No. I still don’t, really. I mean, it’s sort of a fact at this point, six books later, that I’m a writer. When Balanchine said that to me, Winter Season was very possibly the last book he read before he was too ill to do so. And I’d heard that he’d liked it very much. But in that moment, there were two things: on the one hand, I was surprised he knew who I was because you just never think that a very great person is going to recognize you, and also, I wanted to be a dancer. So while I didn’t take ‘Ah, the writer,’ badly, it wasn’t a big thrill, either. Now I see it as incredibly lovely. And perhaps he was right. I am more of an inborn writer than I was a dancer.
If you didn’t see yourself as a writer, what compelled you to write and publish Winter Season?

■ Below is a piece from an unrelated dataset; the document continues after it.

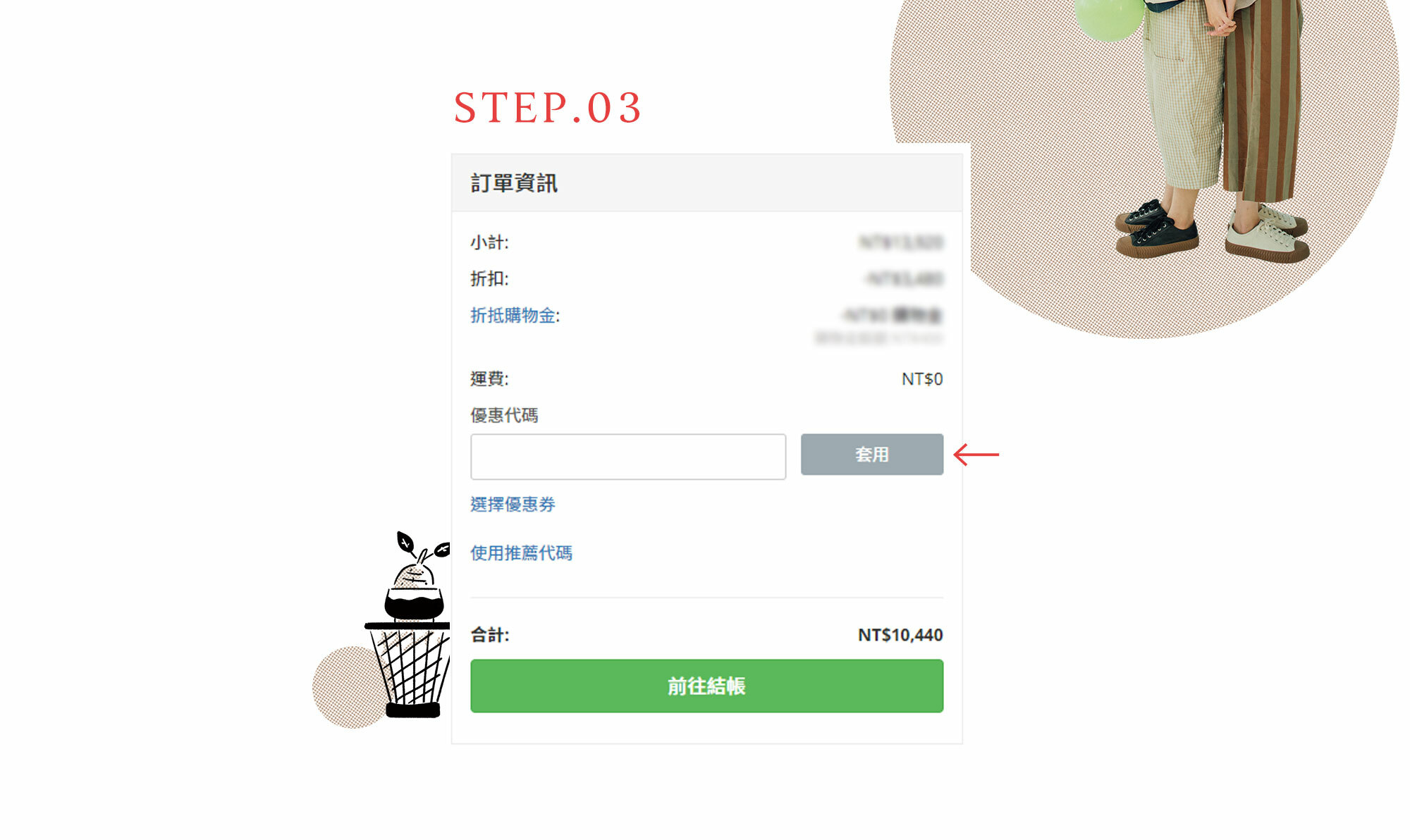Focus the 優惠代碼 coupon code field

I would write every night after performance, when I would go for my single big meal of the day —in typical dancer fashion—at a place called The American Restaurant on about 70th and Broadway. I would write 11-12 pages on legal pads. It was just pouring out of me because in writing I had found a place of greater freedom than in dancing, where there’s so much competition and so much striving and this endless sense of not being good enough. I wasn’t ever going to show it to anyone, but then I kind of had a midlife crisis at age 21 and I left the company for a few months. I started thinking and I was curious to know if what I’d written had any value besides for myself. My mother typed up five pages for me and I didn’t know where to send them, except I knew that Robert Gottlieb was on the board of NYCB and he was the editor-in-chief of Knopf at the time. I took the pages and stuck them in the mail, not knowing if he’d ever get them. I eventually got this letter back from Anne Freedgood, who was a colleague of his at the time, saying that she’d like to see more pages and I had to say, ‘Well, they’re not typed,’ and I sent the 12 notebooks over and three or four different people deciphered my handwriting in the offices at Random House. That turned into Winter Season.
Since then, you’ve continued to write a great deal about Balanchine, despite the fact that—especially in recent years—the dance community has had periodic outcries of ‘too much Balanchine.’ Yet, you’re here with Serenade, with more to say about him.
This is inevitable with any great artist. He’s something you have to deal with. I remember Lincoln Kirstein once said, ‘You may or may not like Wagner, but he’s there.’ It’s a force that has to be dealt with. And yes, of course there’s always been all kinds of criticisms that will go on to the end of time about him, but in this book, I just wrote what I know.
And in the book, you refer to him as an almost godlike presence, which could raise questions for some about male/female power dynamics in dance, but also underscores the fact that you know what many don’t: who Balanchine really was as a person. Is there a difference between how people today see his power and how you—and the other dancers who knew him—saw it?
He was entirely powerful to us. If you’re in the face of a powerful man that’s some awful predator, that’s absolutely horrendous and people should be going to court and going to jail. But if you’re in the presence of a powerful man who is a very great artist and who is teaching you amazing things, you’re thrilled. He didn’t try to be powerful with us. He didn’t want to be otherworldly and mythic at all. He knew we regarded him that way, but he did not encourage it. He was a very humble man. He had power because he gave the world a beauty they’d never seen before. He never claimed he had power; we gave it to him.